On reconsideration, I'm not sure I can agree with this
statement of Koichi. What I found is that JIS X 0213 contains
a list of characters that are not supposed to be sent with
ESC ( B. This list, as far as I was able to check, includes
all the new additions to the code table, but it also contains
quite a few characters already in JIS X 0208 (the base for
iso-2022-jp). I haven't yet found something that says that
although these characters are not supposed to be sent, they
nevertheless have to be accepted. Therefore, I think the
above statement is doubtful.

>Which escape sequences are permitted in iso-2022-jp-2004?

- ESC ( B for ISO/IEC 646 IRV
- ESC $ ( O for the full plane 1 of JIS X 0213
- ESC $ ( P for plane 2 of JIS X 0213
- ESC $ ( B for a subset of plane 1 of JIS X 0213
(also a subset of the plane/table from JIS X 0208)

>There are 3
>problems with the link you sent earlier*: The first page is in
>Japanese, and when you search for X0213, the results are in Japanese
>too. Then X0213 is split into many PDFs, and it is not clear which one
>to download in order to see the escape sequences, nor am I inclined to
>download all of the pieces.

Giving URIs to specific parts of the documents, with explanations,
would certainly be appreciated.

>Finally, that site was down yesterday and
>up today.

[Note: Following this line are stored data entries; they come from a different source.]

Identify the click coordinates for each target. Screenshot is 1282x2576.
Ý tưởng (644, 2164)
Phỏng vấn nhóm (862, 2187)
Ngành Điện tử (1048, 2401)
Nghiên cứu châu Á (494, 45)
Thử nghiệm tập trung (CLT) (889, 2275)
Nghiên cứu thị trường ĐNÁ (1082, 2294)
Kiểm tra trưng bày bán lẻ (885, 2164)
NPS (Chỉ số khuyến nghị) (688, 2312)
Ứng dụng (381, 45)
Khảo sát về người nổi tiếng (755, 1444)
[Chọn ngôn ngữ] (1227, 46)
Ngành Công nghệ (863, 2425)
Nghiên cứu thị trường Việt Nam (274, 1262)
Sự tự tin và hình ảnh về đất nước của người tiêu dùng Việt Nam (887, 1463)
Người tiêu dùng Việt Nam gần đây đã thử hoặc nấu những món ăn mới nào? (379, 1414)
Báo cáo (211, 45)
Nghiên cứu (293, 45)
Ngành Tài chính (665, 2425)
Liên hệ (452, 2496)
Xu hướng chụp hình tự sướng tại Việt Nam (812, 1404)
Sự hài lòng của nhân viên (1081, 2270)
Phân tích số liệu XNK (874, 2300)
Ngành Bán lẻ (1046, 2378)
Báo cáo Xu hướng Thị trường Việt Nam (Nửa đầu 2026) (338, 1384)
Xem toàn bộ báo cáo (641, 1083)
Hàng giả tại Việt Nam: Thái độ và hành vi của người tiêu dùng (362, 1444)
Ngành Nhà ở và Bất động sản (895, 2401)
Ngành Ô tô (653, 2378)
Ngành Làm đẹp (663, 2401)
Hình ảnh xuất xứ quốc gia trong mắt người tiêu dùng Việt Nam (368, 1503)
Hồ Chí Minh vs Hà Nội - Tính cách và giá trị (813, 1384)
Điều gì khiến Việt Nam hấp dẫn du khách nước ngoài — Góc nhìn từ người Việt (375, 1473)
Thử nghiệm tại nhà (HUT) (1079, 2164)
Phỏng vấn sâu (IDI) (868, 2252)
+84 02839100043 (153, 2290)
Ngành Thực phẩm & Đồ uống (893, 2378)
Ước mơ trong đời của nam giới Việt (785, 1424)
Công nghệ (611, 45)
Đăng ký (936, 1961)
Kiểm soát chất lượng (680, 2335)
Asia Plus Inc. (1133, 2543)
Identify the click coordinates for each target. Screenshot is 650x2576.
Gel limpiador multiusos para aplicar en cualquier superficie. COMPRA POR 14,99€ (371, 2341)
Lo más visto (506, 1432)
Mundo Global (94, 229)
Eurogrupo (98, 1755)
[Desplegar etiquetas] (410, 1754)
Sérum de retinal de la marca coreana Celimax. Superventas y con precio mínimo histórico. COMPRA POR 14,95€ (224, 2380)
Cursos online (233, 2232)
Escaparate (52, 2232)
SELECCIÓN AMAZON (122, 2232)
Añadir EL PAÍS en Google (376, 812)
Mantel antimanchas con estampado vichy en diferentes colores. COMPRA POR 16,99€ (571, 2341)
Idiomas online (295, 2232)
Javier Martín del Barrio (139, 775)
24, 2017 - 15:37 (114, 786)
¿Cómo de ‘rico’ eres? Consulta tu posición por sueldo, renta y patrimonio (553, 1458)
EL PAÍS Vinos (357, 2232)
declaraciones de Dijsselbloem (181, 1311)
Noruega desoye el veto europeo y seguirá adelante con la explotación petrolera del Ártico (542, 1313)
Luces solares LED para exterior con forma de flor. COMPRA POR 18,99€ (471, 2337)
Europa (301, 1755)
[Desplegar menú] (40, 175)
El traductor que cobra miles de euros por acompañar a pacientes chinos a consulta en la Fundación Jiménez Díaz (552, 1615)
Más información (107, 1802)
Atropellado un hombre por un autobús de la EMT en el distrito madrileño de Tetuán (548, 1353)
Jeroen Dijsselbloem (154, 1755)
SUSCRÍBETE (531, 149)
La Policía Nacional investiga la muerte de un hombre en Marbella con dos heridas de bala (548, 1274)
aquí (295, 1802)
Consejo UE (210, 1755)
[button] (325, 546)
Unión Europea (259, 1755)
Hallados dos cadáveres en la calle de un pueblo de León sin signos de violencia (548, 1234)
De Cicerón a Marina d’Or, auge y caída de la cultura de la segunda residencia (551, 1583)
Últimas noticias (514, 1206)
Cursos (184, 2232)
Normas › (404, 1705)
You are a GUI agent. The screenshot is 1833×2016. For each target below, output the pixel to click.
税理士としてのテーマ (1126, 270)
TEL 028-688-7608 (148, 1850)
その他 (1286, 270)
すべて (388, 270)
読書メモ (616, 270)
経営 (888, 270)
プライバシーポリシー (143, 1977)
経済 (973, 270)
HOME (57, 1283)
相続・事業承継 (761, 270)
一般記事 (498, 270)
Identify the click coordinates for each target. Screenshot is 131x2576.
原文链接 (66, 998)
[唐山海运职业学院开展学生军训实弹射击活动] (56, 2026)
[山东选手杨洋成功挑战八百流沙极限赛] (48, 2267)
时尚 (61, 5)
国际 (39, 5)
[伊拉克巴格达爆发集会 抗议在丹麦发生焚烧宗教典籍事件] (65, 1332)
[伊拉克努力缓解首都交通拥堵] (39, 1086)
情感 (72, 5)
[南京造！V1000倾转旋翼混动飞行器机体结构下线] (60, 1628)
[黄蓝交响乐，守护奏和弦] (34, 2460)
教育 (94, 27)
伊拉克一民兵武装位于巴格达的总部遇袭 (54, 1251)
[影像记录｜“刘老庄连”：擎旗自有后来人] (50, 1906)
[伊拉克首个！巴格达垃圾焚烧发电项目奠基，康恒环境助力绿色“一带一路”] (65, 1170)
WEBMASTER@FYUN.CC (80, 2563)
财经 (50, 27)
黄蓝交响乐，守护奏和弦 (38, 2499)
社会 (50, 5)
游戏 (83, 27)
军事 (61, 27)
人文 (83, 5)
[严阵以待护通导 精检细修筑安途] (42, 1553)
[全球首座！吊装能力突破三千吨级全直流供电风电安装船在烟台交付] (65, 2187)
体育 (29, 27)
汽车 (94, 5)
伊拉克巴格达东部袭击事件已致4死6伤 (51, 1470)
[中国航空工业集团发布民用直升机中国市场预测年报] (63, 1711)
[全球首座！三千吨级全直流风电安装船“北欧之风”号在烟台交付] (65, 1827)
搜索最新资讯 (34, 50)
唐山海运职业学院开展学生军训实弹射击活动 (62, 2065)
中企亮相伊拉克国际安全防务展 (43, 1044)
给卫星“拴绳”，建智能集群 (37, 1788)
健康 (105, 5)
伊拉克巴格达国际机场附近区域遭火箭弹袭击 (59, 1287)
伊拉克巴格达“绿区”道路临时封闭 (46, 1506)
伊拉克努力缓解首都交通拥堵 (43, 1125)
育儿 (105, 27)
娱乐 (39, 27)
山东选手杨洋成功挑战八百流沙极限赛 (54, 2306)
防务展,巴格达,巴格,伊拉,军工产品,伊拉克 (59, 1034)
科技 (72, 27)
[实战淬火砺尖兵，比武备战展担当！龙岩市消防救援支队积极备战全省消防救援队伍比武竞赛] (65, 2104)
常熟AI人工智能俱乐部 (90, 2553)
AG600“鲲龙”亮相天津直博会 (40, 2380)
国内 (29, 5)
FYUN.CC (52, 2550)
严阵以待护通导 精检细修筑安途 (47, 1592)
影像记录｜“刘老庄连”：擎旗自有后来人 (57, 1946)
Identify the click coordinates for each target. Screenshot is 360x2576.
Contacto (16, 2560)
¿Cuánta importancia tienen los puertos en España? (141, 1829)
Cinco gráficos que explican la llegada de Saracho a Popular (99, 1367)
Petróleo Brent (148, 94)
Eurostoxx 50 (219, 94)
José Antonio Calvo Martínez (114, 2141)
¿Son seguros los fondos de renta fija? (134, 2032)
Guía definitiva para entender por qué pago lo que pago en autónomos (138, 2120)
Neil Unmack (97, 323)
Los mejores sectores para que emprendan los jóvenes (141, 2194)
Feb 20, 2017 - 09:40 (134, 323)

How often does it go down?
>
>* http://www.jisc.go.jp/app/JPS/JPSO0020.html
>
>> >Now I know "ISO-2022-JP-2004 vs Unicode
>> >mapping table" at http://x0213.org/codetable/iso-2022-jp-2004-std.txt
>
>I wonder whether either or both of these links would be good to have
>in the registration:
>
>http://www.itscj.ipsj.or.jp/ISO-IR/233.pdf
>http://www.itscj.ipsj.or.jp/ISO-IR/

The first one certainly would be good to have.
The second one is too general.

Regards, Martin.

>Erik van der Poel
>Editor and co-author of RFC 1468 (iso-2022-jp)


#-#-# Martin J. Du"rst, Assoc. Professor, Aoyama Gakuin University
#-#-# http://www.sw.it.aoyama.ac.jp mailto:***@it.aoyama.ac.jp
Erik van der Poel
2006-10-02 17:56:54 UTC
Permalink
Now that we have reached the letter O, we should probably use hex to
avoid confusion with the digit 0?

ESC $ ( O -> 1B 24 28 4F or \x1B\x24\x28\x4F (C/C++/etc)?

ISO 2022 uses decimal in nibbles (4-bit units == quartets) separated
by slash: O -> 4/15

However, most of the character encoding experts use hex, so we should too?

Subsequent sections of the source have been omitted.